What this task involves: In the listing beneath this line, copy exactly the lines starting with the one containing "Task: Click the" and going on through the one containing "Screen dimensions: 1456x819".

Input:
________________________

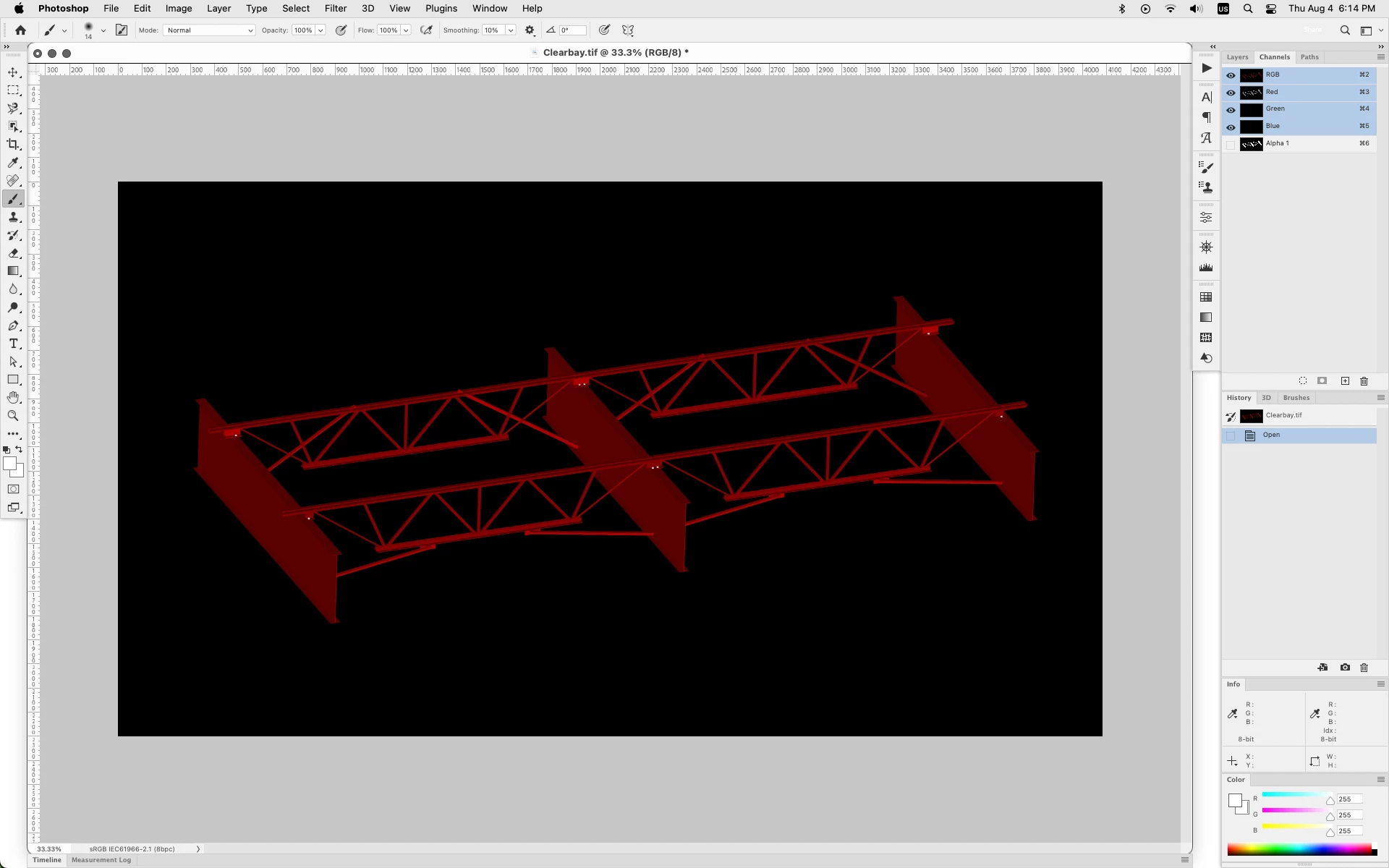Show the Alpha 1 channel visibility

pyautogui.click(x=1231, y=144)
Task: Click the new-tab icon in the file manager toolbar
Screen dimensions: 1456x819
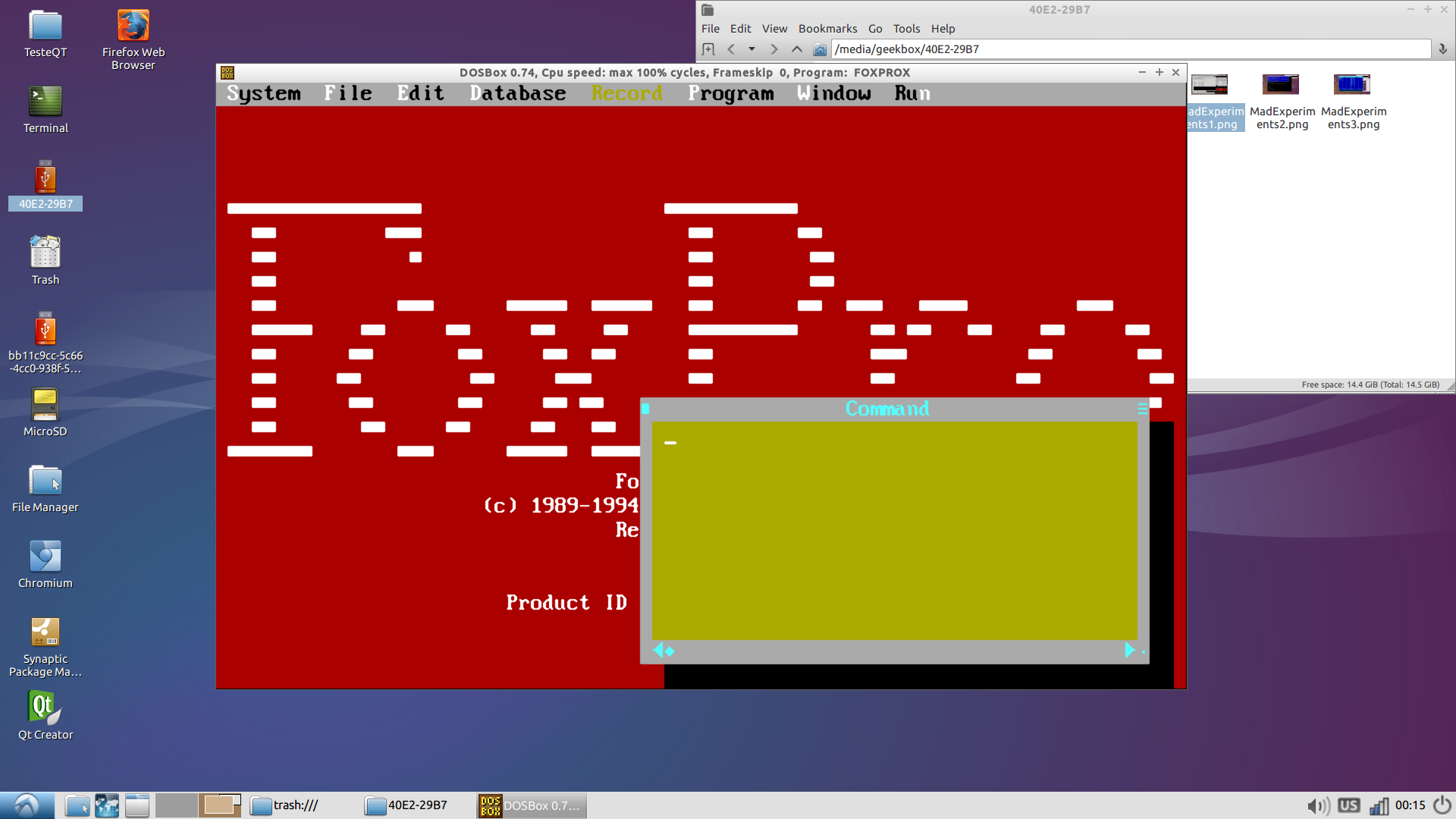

________________________

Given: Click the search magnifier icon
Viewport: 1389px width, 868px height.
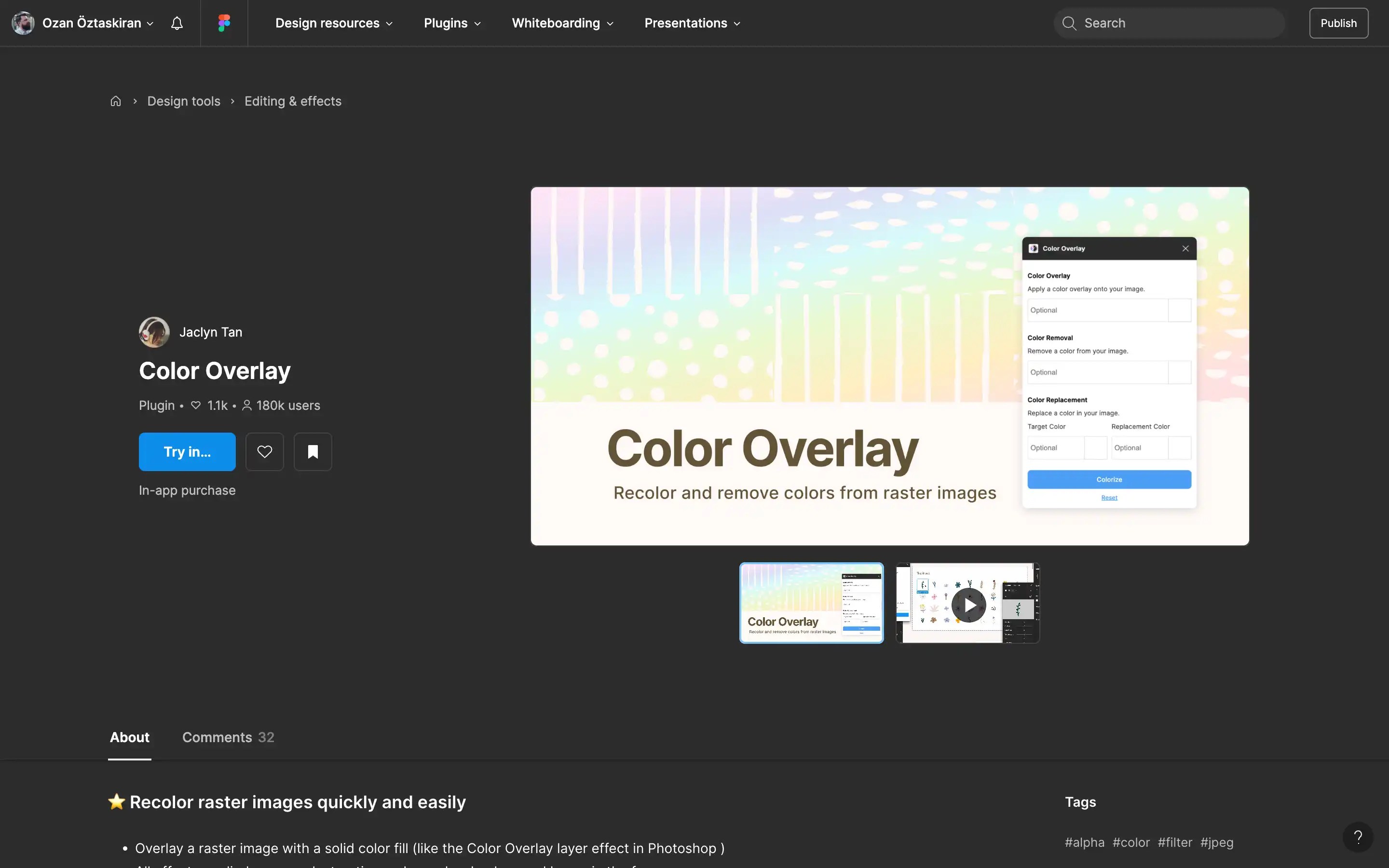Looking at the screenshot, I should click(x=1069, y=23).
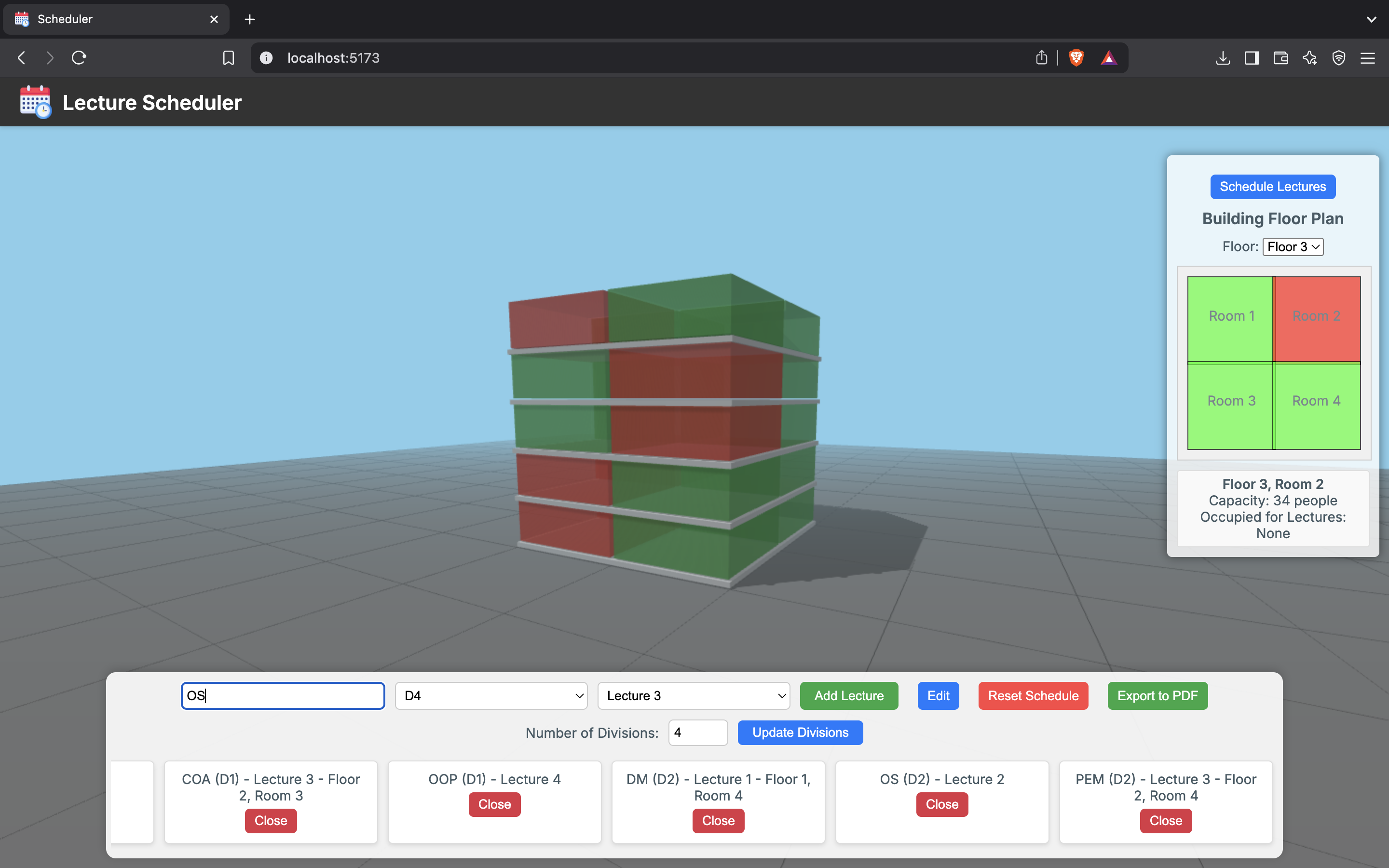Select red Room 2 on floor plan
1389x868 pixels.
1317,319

________________________

Solution to the exercise:
Task: Click the new-tab icon in the file manager toolbar
Screen dimensions: 1456x819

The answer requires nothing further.